▸ Task instructions:
Scan the entries for lines with "computer" and say how many there are, with nothing more.

Top of Excerpted data

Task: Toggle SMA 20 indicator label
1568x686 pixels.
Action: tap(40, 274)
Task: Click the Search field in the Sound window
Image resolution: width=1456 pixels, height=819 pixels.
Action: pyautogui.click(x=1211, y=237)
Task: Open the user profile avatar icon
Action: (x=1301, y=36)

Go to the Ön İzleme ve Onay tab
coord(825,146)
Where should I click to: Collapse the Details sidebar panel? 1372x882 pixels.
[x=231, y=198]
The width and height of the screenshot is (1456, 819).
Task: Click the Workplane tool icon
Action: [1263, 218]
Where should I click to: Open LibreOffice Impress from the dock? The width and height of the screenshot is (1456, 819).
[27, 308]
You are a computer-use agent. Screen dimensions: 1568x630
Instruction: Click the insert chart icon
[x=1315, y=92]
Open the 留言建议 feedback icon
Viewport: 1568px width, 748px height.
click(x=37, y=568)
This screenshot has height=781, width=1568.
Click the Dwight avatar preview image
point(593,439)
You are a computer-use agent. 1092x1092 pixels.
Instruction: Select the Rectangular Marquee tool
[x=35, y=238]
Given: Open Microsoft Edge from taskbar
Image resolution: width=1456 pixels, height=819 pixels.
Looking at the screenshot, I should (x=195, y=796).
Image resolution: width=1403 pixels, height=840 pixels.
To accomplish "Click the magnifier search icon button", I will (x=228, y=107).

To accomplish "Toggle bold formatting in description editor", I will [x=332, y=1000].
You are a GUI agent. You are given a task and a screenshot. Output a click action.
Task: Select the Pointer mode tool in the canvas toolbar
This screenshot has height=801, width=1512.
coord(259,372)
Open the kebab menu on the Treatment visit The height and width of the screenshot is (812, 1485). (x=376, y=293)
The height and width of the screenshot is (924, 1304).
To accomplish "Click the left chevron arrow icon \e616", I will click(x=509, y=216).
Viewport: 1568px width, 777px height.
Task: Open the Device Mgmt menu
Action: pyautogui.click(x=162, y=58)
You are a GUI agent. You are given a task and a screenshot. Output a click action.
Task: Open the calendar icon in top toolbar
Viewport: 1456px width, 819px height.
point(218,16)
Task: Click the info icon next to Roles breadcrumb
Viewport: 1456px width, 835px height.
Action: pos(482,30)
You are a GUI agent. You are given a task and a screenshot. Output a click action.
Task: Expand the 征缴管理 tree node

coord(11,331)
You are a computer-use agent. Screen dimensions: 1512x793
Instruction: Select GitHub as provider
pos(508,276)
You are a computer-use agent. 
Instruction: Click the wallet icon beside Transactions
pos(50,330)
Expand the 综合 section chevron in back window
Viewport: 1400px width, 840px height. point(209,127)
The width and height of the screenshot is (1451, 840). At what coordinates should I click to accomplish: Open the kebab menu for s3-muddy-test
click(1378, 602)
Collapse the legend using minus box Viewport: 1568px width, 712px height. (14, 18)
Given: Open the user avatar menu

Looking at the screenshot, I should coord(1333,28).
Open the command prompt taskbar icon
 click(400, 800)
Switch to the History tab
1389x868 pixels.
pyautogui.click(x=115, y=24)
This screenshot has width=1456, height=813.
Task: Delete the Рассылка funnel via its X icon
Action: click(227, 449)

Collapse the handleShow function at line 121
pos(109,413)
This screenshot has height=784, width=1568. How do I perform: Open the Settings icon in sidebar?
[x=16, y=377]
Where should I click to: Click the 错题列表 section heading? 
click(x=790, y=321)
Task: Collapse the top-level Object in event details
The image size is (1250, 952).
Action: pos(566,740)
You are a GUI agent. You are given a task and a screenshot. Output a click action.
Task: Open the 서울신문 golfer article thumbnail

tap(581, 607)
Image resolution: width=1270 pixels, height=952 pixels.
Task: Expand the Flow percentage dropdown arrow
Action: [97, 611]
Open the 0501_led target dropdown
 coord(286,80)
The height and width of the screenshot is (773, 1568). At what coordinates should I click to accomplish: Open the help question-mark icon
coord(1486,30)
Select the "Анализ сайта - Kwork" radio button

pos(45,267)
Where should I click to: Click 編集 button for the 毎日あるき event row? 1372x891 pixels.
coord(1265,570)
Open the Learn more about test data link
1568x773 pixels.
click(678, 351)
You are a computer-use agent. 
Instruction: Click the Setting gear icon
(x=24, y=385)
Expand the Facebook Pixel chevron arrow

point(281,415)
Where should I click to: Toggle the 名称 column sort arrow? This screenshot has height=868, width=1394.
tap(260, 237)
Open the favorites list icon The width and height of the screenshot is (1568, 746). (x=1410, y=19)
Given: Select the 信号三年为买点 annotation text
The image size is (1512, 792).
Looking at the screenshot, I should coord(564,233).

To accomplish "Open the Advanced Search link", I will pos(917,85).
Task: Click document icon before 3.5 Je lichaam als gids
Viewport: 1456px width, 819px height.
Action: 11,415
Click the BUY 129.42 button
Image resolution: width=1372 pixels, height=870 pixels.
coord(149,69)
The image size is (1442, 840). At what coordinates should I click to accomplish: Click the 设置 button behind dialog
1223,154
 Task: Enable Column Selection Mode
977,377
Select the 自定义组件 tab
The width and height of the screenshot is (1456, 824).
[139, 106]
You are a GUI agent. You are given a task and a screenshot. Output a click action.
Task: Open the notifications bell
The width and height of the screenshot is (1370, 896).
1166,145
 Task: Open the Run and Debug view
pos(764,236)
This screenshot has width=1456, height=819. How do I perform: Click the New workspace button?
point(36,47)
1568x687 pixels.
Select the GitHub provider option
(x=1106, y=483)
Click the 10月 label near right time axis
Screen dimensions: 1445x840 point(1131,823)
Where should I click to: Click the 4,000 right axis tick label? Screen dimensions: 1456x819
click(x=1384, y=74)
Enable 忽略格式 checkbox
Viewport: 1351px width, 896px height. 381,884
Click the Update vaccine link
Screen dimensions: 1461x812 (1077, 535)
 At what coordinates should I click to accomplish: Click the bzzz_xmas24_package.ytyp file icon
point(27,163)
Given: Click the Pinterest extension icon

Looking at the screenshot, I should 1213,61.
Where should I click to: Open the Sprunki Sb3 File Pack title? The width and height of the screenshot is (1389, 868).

Bottom of Excerpted data

▸ Solved problem:
5